I had grown up around film clubs and film festivals. In the cinema city down south, once called Madras, where I lived, schools have film bonanzas where young adults can watch three to four films over a day termed cinema day. In the university where I studied and then taught, there were film screenings and film festivals in an auditorium where film-hungry students watched all of Pedro Almodovar’s films from expensive DVD sets acquired from a parent’s Bangkok trip. The colourful photoshop poster we put up outside screening rooms said ‘film festival’, but we did not know at the time that film festivals could actually offer the privilege of listening to Almodovar after a screening of a hot favourite, All About My Mother. Film festivals were events that were rare and hearing a film director was a privilege, certainly not easily accessible for regular college-going, class-attending students.
When I was in Delhi as a student in the late nineties, the international film festival was housed there for only a few years. But by the time I was a masters student slowly venturing into film studies, the city’s only film festival, the International Film Festival of India (IFFI), moved to Goa. But then there was the Osian’s Cinefan Film Festival of Indian, Asian and Arab Cinema, one that got bigger just as my interest in cinema grew. The Osian Cinefan Film Festival introduced Delhi to cinema from Asia and it also changed our mindset that cinema and the serious discourse around it was essentially around European cinema. And it opened up the world for me and other students like me. Osian also introduced us to Wong Kar Wai and I felt at home in an alien city that seemed to be mine in a way I could not understand.
As I watched stories involving people caught in an urban world, it reflected our own experience of living in a modern fast-changing Indian city. Where unlike the older familiar structures, living was lonely and yet completely desirable in the freedom that the city offered to young people who were finding new identities. The cinema from Asia and the city cinema from Asian cities changed the way cinema was thought and talked about. There was a new language, one that seemed to represent us rather than the city cinema of Europe. And all this realization was brought to some of us thanks to the magic of a film festival.

**RECORD EXTRACTS**
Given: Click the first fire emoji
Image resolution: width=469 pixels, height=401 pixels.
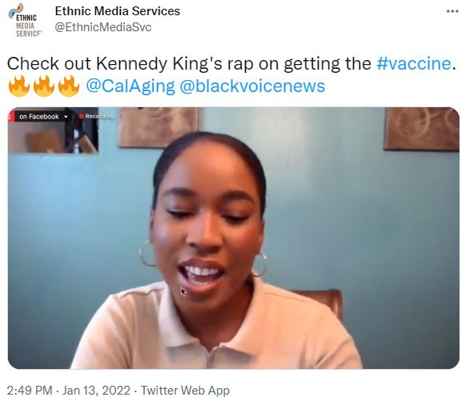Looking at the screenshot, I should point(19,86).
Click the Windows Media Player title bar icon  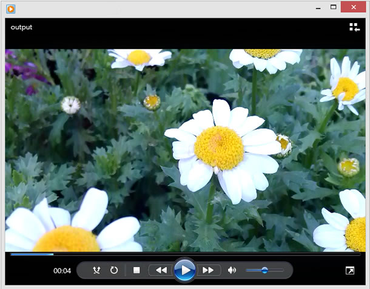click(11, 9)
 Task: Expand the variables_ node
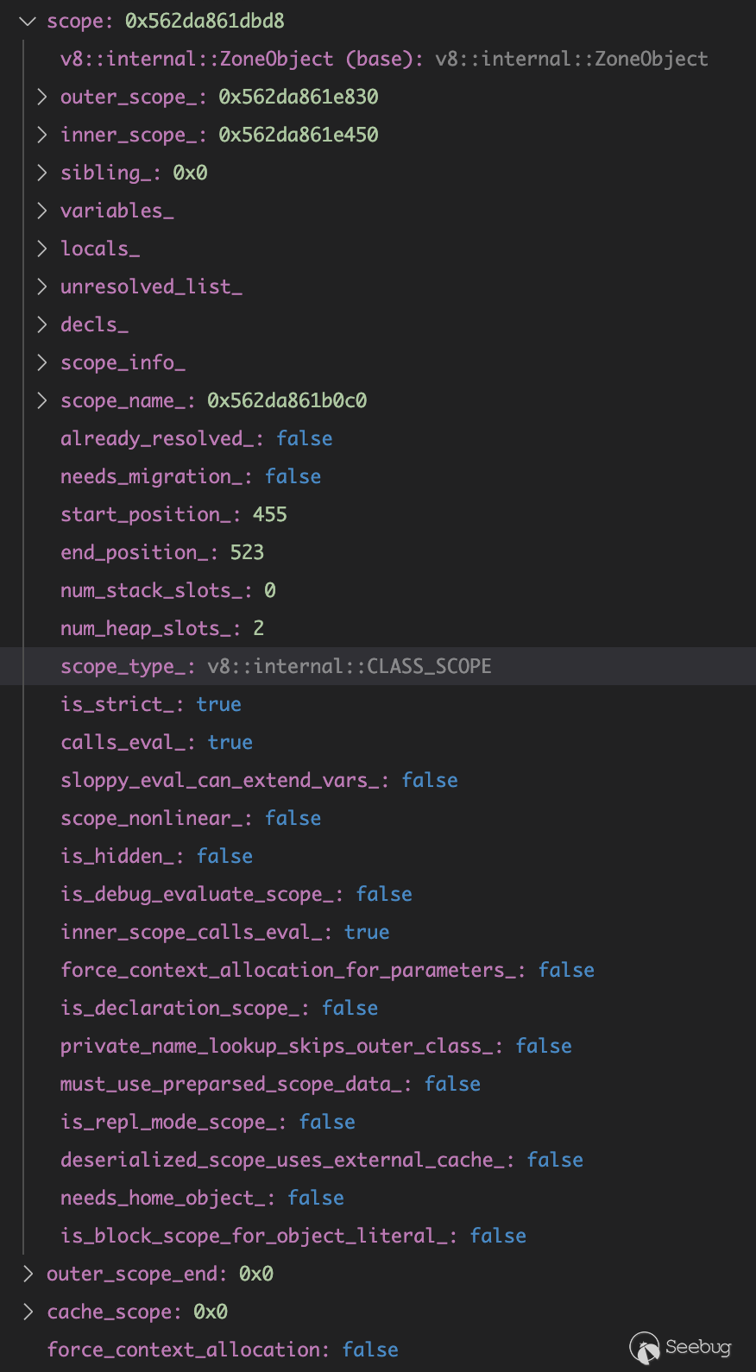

...

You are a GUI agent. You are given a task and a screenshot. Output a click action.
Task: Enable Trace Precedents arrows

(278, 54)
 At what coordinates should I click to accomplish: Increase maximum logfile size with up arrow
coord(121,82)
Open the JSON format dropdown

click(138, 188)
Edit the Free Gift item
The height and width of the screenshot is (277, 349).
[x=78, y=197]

**PROBLEMS TO WORK ON**
1. In the film festival passage, where did the International Film Festival of India move?
2. List each line in the entries that contains the string "height".

**THE REPLIES**
1. Goa

2.
Image resolution: width=469 pixels, height=401 pixels.
The height and width of the screenshot is (277, 349).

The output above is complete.